Feder im Sturm

"Wo die Gewalt regiert mit dem Tod, dort wehen schwarze Flaggen. Doch die Zeit hat längst bewiesen, dass sie niemals bestehen gegen das Leben!"

Was heißt hier überleben?! Terror und Angst gehören zur modernen Welt. Obwohl: Alles begann lange zuvor mit dem Töten. Bereits die Assyrer verschleppten die Besiegten, bis in deren Ländern bloß leerer Schutt übrig blieb - die Taktik der verbrannten Erde war geboren. Die Soldaten der mongolischen Khane ließen später geschätzte 40 Millionen (!) Menschen über ihre Klingen springen, bevor sie 1242 vor Wien standen.
In den unzähligen Kriegen der Menschen ertrugen Unschuldige die Faust der Sieger. Zahlreich ertranken Kinder in Gewalt, und auch Erwachsene. Jeder Tag brachte neues Leid.
Auch heute sehen wir den Opfern beim Sterben zu. Zwar ahnen wir das qualvolle Ende der Kinderträume, wenn wuchtige Detonationen Knaben und Mädchen über den Bildschirm jagen. Wir stellen uns den fauchenden Tod vor, der entfesselt in schwarzen Wolken qualmt. Bis wir umschalten. Denn wir wissen um die blinde Zerstörungswut am Ursprung unsrer Kultur.
Aber wir unterbinden das alles nicht. Weil es weit weg ist. Weil wir am Krieg mitverdienen. Weil wir meinen, dass es uns nichts angeht. Wir eh nicht helfen können. Es uns nicht mehr berührt. Solange es regnet, ist das so. Aber!
Stell dir vor, du lebst in einem behaglichen Haus. Mit deiner geliebten Familie, mit Freunden, ein unbeschwertes Leben. Wenn dann ein einziger wuchtiger Donnerschlag alles rings zermalmte: Wäre das nicht ein Alptraum? Für die meisten von uns ist es das.

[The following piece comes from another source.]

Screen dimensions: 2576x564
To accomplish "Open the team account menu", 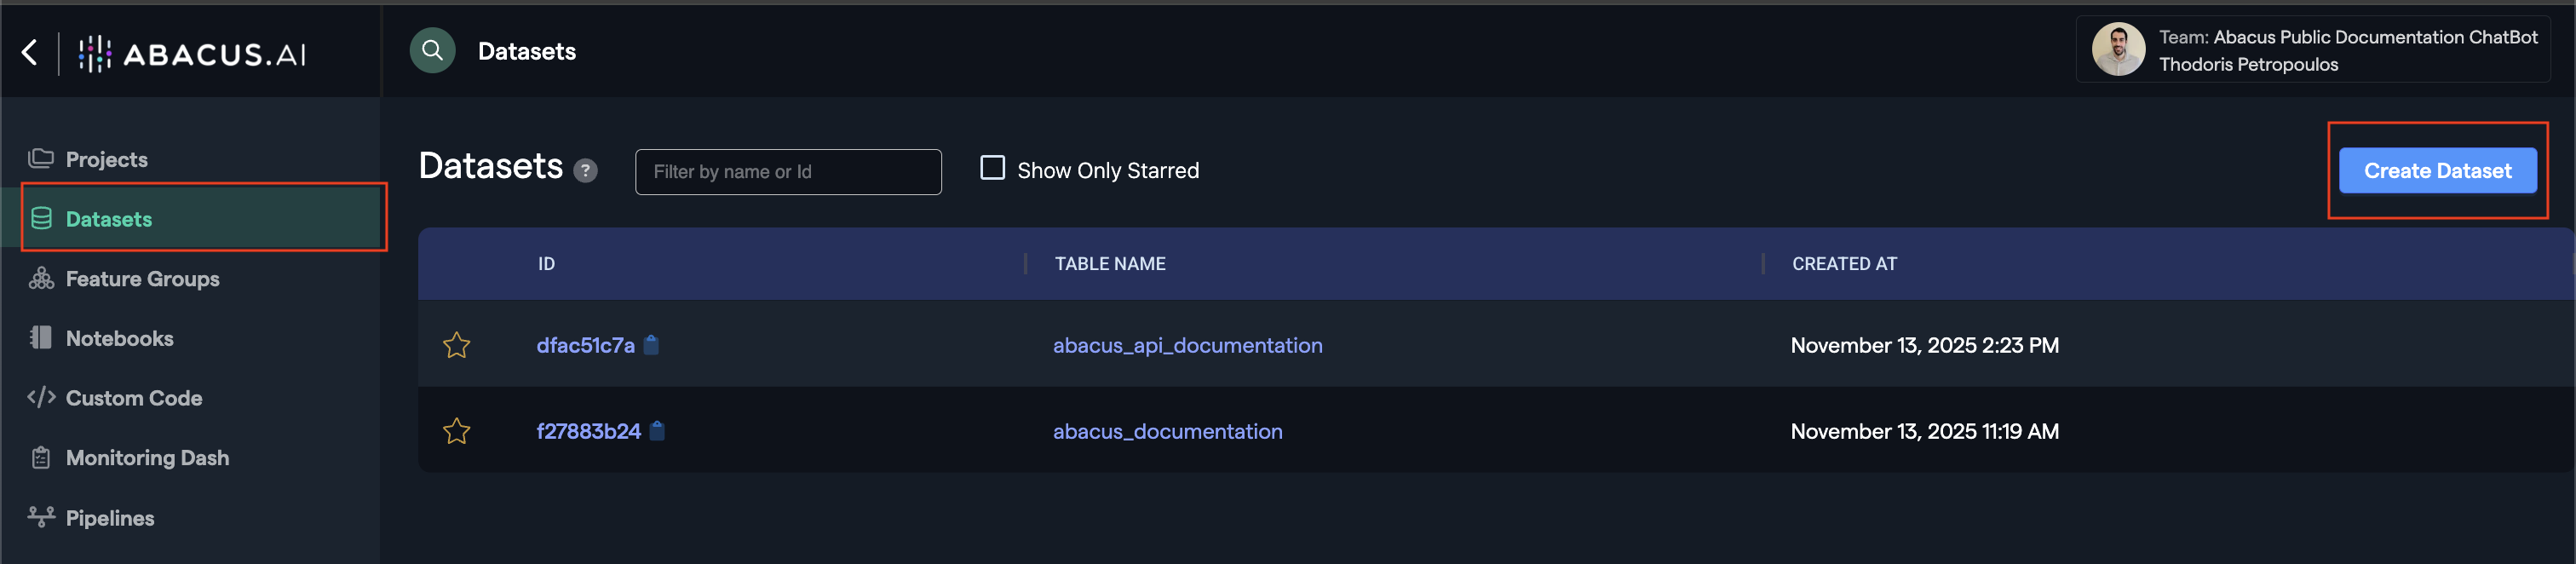I will pyautogui.click(x=2346, y=50).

So ein Traum riss mich aus der Nacht. Ich MUSSTE aufschreiben, was ich in jener Unwirklichkeit erlebt hatte! Beim Erwachen der Schweiß war echt, roch nach meiner Angst. In dem Moment verstand ich: Kein bisschen wäre ich vorbereitet auf die Scherben meiner heilen Welt. Obwohl ich Soldat gewesen bin. Verstündest du zu überleben?!

Erzählung
Jun 2015 als Taschenbuch, 1. Auflage
bei epubli

Beschreibung 1 min
Feder im Sturm

2014. Nordirak. Irgendwo. Gut versteckt in der Wüste.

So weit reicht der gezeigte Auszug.